Thursday, March 28, 2024

Parents Accuse R. Kelly of Holding Their Daughters in a Cult

Recording artist R. Kelly performs onstage during the 2015 Soul Train Music Awards pre-show at the Orleans Arena on November 6, 2015 in Las Vegas, Nevada.
Recording artist R. Kelly performs onstage during the 2015 Soul Train Music Awards pre-show at the Orleans Arena on November 6, 2015 in Las Vegas, Nevada.

*Three sets of parents claim that R&B singer R. Kelly is holding their daughters in an abusive “cult,” according to a BuzzFeed News report published Monday morning (July 17).

Three of the singer’s former associates also spoke with reporter Jim DeRogatis, repeating the parents’ accusations and adding details of their own — one says “he is a master at mind control.”

Via Variety:

Over the years Kelly has had multiple accusations of sexual misconduct leveled against him, including a 2008 case where he was acquitted on 14 charges of making child pornography; that case centered around a videotape that prosecutors alleged showed Kelly having sex with a 14-year-old girl. DeRogatis, who received the tape from an anonymous source in 2000 and turned it over to police, wrote the article that launched the investigation.

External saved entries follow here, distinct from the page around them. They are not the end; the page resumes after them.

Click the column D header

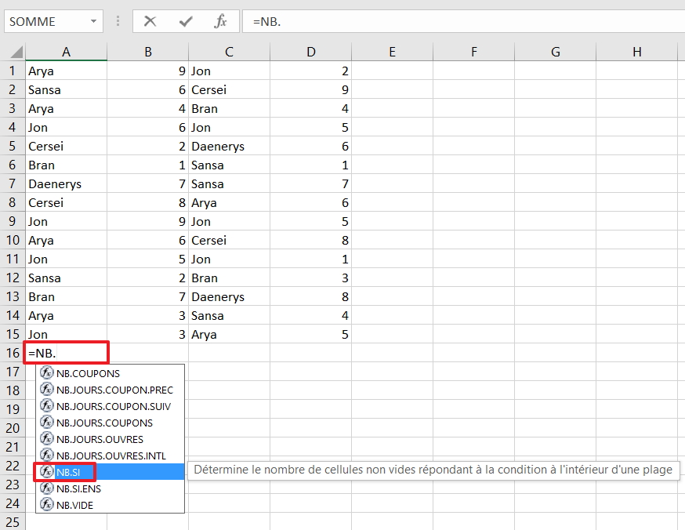click(x=311, y=52)
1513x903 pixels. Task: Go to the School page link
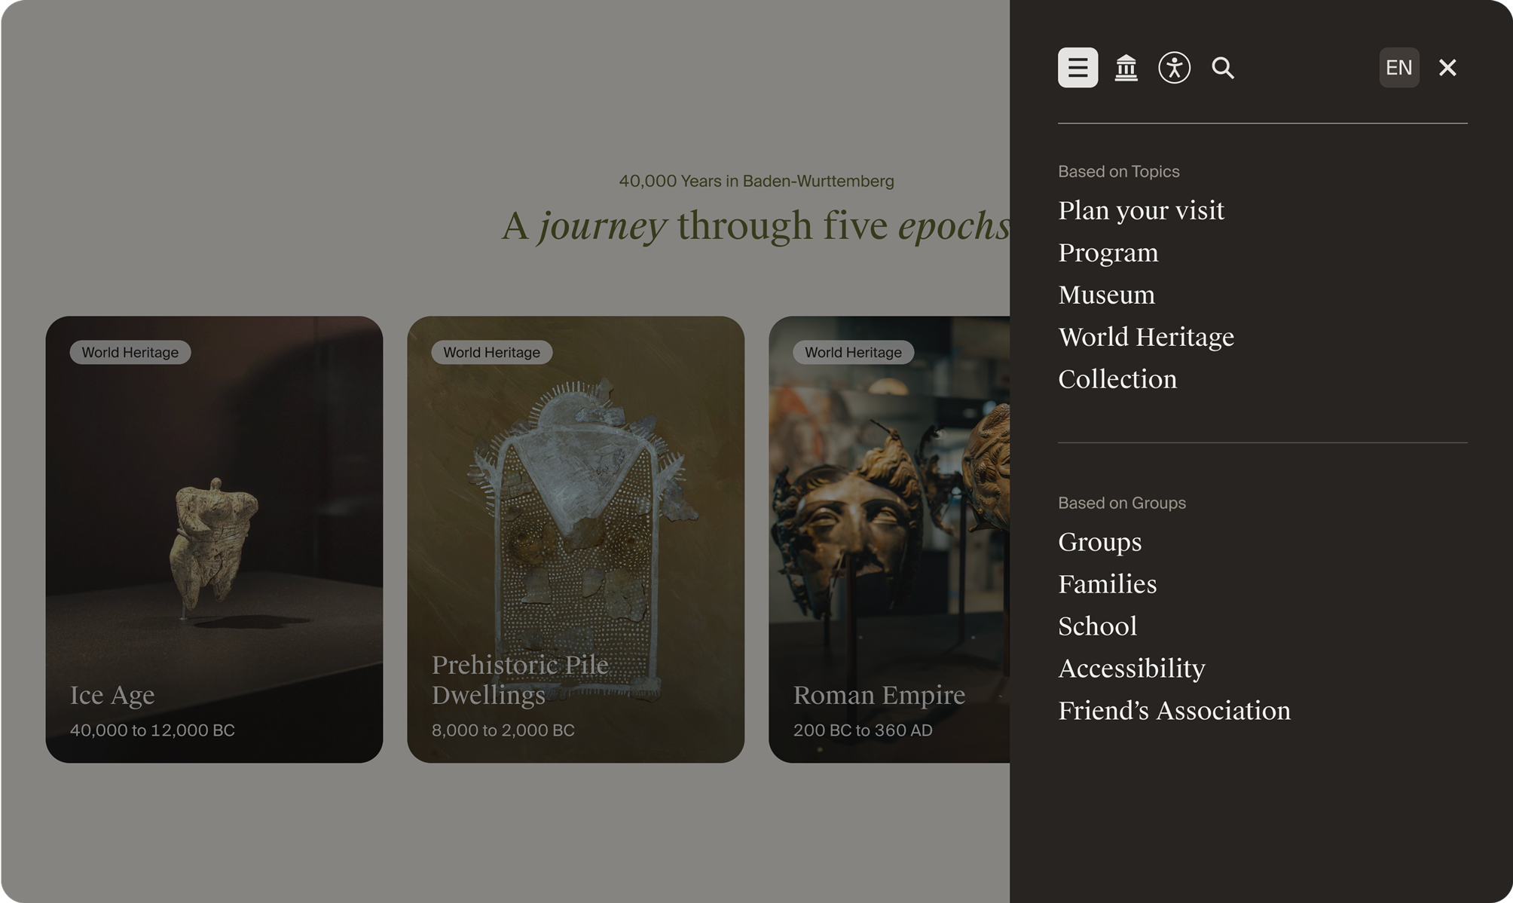pos(1097,626)
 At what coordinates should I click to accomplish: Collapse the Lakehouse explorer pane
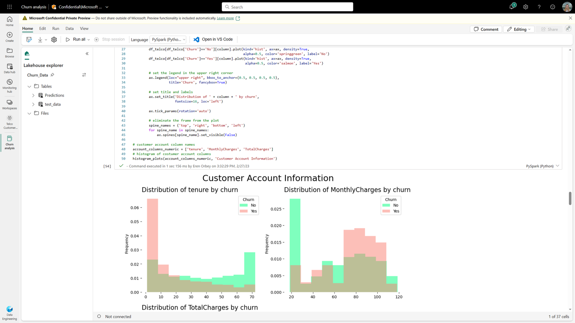(x=87, y=54)
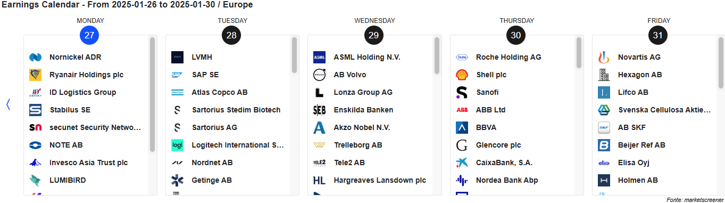The image size is (725, 203).
Task: Click the Novartis AG logo icon
Action: coord(604,57)
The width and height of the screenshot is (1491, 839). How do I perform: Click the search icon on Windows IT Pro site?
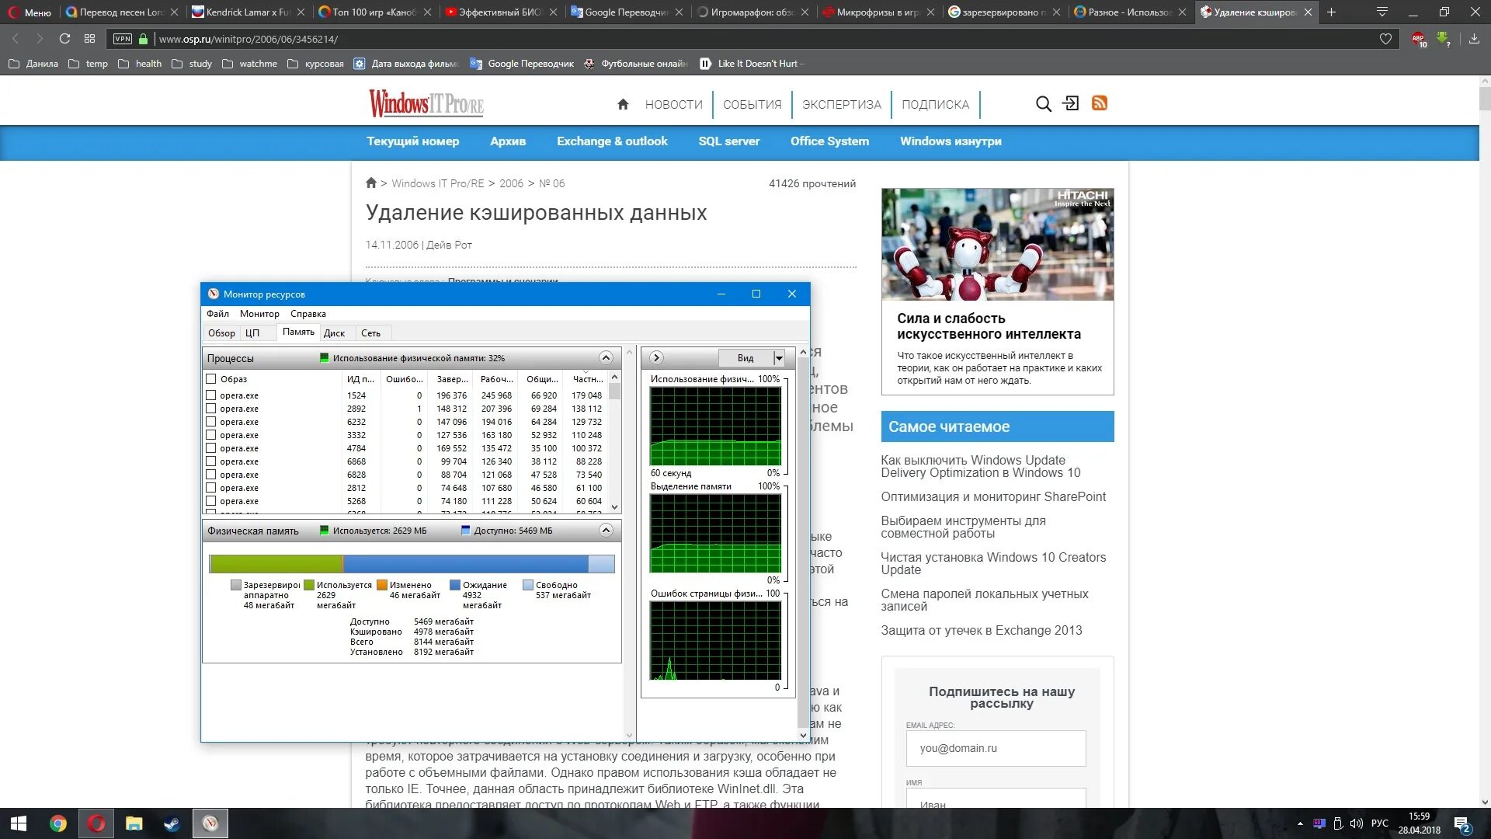[1044, 103]
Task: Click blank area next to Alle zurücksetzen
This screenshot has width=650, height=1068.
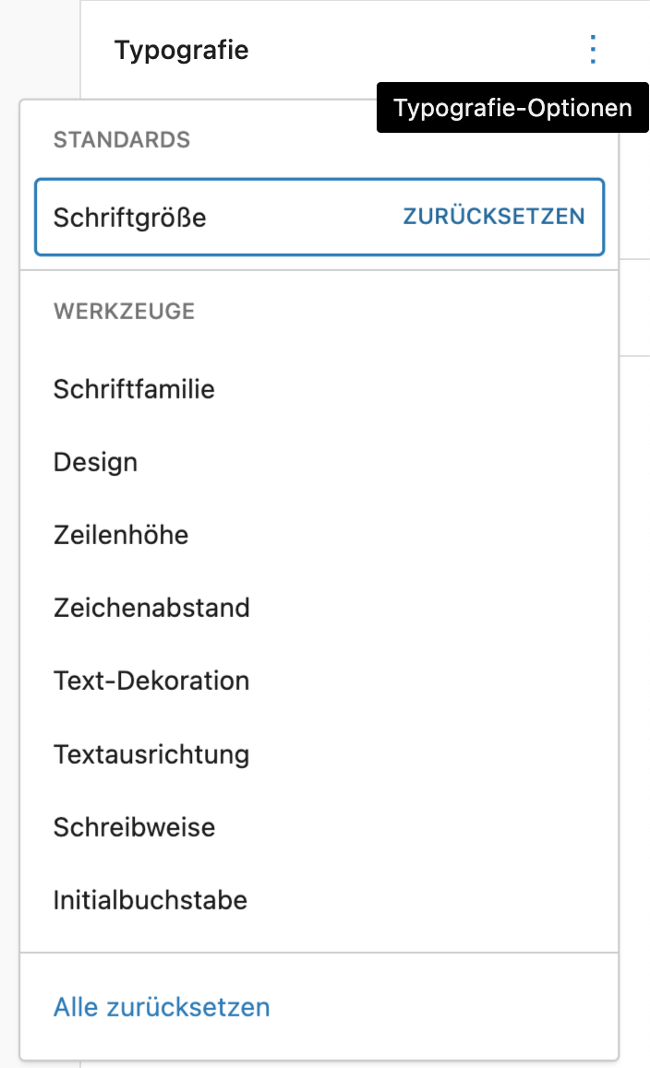Action: pos(443,1007)

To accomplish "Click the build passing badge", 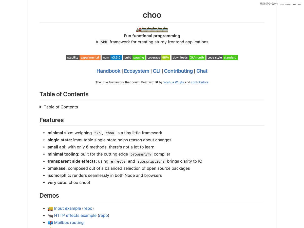I will pyautogui.click(x=134, y=58).
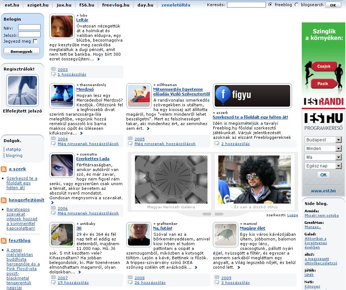Click the Keresés search input field

pos(246,5)
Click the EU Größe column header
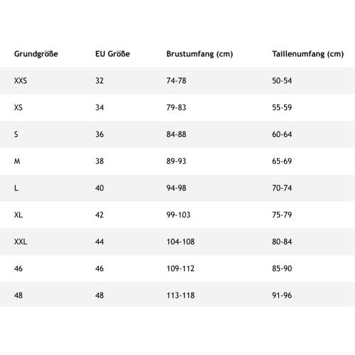 [112, 54]
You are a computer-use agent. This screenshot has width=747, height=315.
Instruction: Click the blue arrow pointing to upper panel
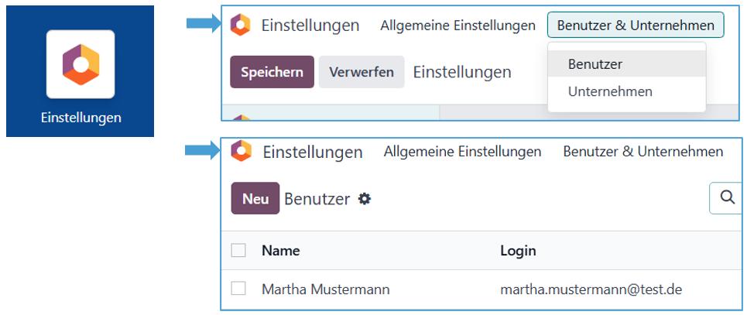[204, 25]
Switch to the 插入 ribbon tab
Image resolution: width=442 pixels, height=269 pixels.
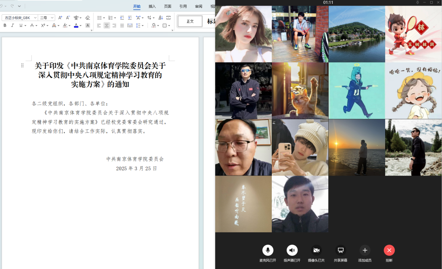pos(152,6)
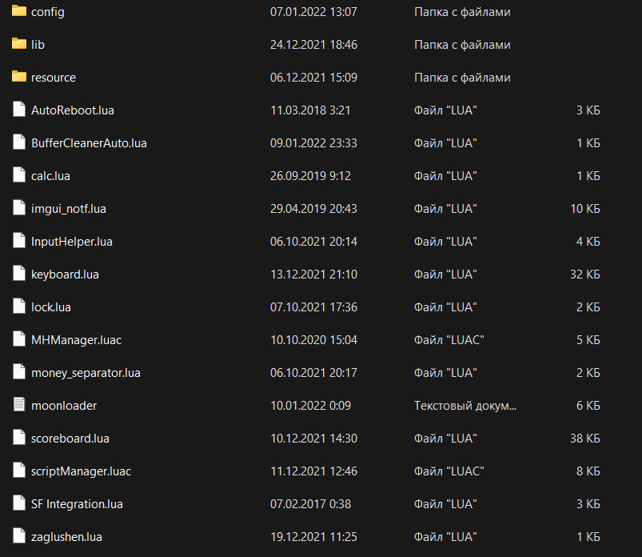Select lock.lua file entry
The height and width of the screenshot is (557, 642).
[x=51, y=307]
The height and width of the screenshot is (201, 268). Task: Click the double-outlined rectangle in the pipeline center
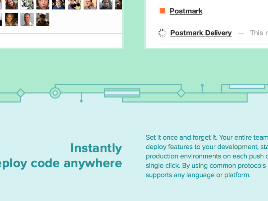click(x=122, y=93)
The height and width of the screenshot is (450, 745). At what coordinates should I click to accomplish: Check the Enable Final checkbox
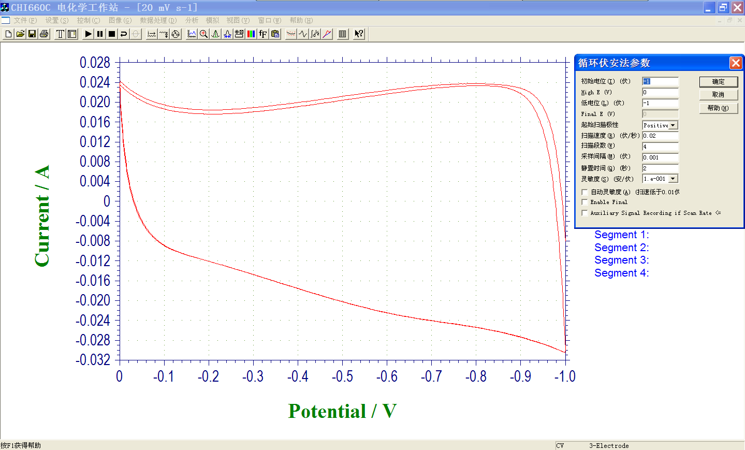click(x=585, y=202)
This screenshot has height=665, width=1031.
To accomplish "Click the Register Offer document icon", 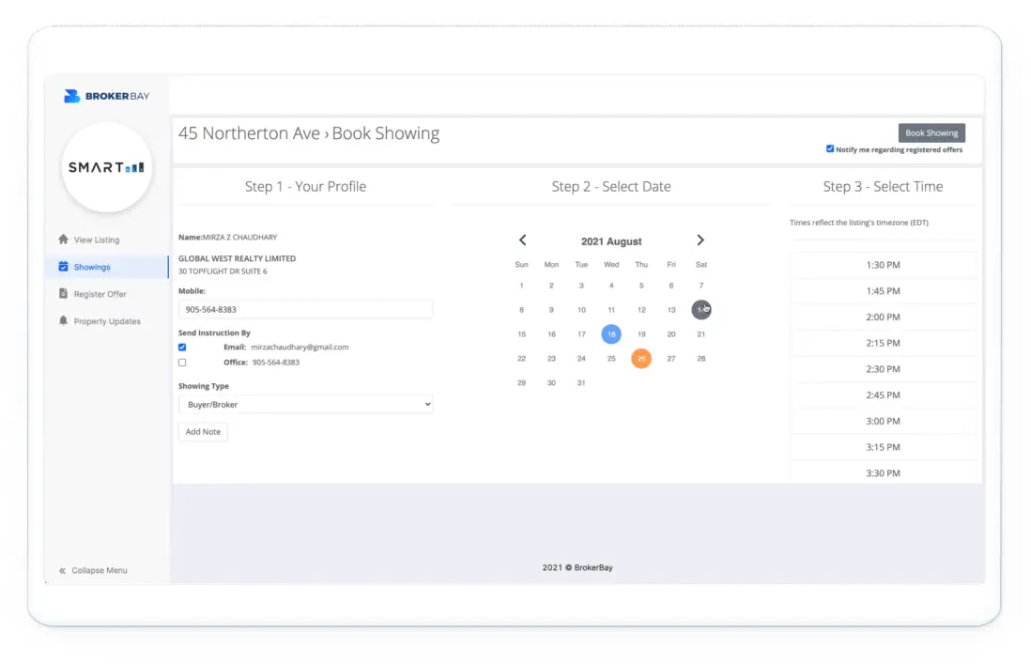I will (x=63, y=294).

The new report claims that the young women fell under Kelly’s sway after being brought to him by their parents in an effort to further their musical careers, but that he then “brainwashed” them.

According to parents and the former associates, Kelly:

* keeps several young women at his homes in Atlanta and Chicago;
* replaces their cell phones with ones specifically used to communicate with him and forbids them to contact their families;
* requires they call him “daddy” and ask permission to leave the studio or their residences;
* films their sexual encounters with him;
* abuses them physically and verbally

The report withholds the identities of the young women but claims BuzzFeed News has verified their identities. The three former Kelly associates who support the parents’ claims — Cheryl Mack, Kitti Jones, and Asante McGee — say that “six women live in properties rented by Kelly in Chicago and the Atlanta suburbs, and he controls every aspect of their lives: dictating what they eat, how they dress, when they bathe, when they sleep, and how they engage in sexual encounters that he records.”

While some of the parents, who have not seen their daughters for many months, have contacted police, the young women claim that they are not being held against their wills.

“[She] looked like a prisoner — it was horrible,” one mother said of her daughter in the report. “I hugged her and hugged her. But she just kept saying she’s in love and [Kelly] is the one who cares for her. I don’t know what to do.”

The report says that welfare checks by police in both Illinois and Georgia over the past year did not lead to charges, and that one of the young women told police she was “fine and did not want to be bothered.”

While Kelly has been the target of multiple accusations of sexual misconduct — in 1994, he married singer/protege Aaliyah when she was 15 years old; the marriage was annulled — the 2008 trial dragged on for six-and-a-half years and was further weakened by the judge’s decision to focus solely on the sex tape and to exclude other claims. The BuzzFeed story says “a dozen or more civil lawsuits” against Kelly were settled out of court with cash payments from Kelly.

The singer was permitted to tour and record in the years between the sex-tape story’s publication and the 2008 decision — his popular “Trapped in the Closet” video/song series was released during this time — and public interest had largely waned by the time a verdict was reached. Interest revived in 2013 after a Village Voice interview with DeRogatis, but no further action ensued. Kelly has continued to tour and record with less frequency in recent years.

In a 2016 interview with GQ, the singer claimed he had been sexually abused by a relative as a child. He also declined to say whether he was the man in the sex-tape video at the center of the 2008 case.

The BuzzFeed report concludes with a comment from Linda Mensch, a civil lawyer in Chicago who represents Kelly.

“We can only wonder why folks would persist in defaming a great artist who loves his fans, works 24/7, and takes care of all of the people in his life,” Mensch wrote. “He works hard to become the best person and artist he can be. It is interesting that stories and tales debunked many years ago turn up when his goal is to stop the violence; put down the guns; and embrace peace and love. I suppose that is the price of fame. Like all of us, Mr. Kelly deserves a personal life. Please respect that.”